--- Stored data Enclosed Below ---

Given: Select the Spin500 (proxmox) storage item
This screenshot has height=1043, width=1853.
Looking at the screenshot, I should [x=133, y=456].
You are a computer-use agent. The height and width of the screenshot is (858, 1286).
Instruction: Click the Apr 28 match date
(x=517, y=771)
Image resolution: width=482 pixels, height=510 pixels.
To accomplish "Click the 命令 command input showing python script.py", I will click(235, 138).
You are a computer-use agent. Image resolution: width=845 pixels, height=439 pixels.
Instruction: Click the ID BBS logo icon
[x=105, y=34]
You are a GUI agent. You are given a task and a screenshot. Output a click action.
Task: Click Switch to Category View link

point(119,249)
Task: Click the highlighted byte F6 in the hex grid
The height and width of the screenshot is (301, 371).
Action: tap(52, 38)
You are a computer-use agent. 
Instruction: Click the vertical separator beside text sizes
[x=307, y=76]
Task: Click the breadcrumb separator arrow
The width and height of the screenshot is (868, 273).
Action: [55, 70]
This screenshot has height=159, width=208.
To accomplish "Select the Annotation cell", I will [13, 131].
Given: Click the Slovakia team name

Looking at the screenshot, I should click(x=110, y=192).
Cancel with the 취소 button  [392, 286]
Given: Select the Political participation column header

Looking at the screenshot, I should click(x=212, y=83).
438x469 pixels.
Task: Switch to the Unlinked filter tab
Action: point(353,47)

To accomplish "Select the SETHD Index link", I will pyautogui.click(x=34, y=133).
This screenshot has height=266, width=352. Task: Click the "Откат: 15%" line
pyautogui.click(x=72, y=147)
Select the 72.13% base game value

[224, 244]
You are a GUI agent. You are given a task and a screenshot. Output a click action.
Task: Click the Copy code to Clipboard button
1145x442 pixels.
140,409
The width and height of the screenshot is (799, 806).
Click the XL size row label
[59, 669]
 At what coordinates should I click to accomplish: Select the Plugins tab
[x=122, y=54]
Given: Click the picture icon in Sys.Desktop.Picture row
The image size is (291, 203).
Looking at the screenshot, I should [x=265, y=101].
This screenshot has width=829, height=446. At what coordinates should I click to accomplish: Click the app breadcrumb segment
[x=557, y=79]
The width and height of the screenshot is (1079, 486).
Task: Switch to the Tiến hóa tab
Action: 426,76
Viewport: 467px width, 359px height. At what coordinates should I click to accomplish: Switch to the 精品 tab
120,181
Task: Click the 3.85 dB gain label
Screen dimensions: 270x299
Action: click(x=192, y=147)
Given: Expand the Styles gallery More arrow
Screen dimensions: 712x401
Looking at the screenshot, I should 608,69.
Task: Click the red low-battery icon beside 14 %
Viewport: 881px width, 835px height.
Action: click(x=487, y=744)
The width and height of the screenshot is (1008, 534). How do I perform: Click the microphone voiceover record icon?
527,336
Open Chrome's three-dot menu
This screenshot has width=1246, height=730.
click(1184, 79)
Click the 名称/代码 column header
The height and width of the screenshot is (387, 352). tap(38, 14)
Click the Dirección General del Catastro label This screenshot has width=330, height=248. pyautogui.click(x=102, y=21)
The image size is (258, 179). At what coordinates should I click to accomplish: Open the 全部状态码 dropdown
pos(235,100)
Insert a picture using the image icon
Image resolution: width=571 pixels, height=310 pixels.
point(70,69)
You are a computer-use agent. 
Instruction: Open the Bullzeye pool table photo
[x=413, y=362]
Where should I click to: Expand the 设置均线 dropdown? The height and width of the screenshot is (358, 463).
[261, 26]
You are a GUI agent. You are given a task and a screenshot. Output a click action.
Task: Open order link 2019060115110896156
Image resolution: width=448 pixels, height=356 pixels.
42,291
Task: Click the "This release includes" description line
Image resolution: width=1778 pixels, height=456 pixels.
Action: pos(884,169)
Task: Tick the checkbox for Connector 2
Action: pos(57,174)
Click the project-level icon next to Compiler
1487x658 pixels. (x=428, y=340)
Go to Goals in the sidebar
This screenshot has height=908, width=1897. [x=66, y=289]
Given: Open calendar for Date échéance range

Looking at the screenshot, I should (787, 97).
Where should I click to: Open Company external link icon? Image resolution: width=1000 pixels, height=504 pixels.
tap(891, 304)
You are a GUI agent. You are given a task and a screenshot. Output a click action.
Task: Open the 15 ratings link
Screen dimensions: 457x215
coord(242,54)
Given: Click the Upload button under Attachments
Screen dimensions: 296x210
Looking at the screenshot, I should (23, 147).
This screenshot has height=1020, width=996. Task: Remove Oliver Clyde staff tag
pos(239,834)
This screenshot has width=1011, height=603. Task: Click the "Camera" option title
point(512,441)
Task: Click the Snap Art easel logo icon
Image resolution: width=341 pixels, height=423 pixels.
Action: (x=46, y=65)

--- End of Enclosed Stored data ---

Goal of the exercise » Say how many lines of the entries hold the string "arrow". Nothing but the number should be given.

Exercise result » 2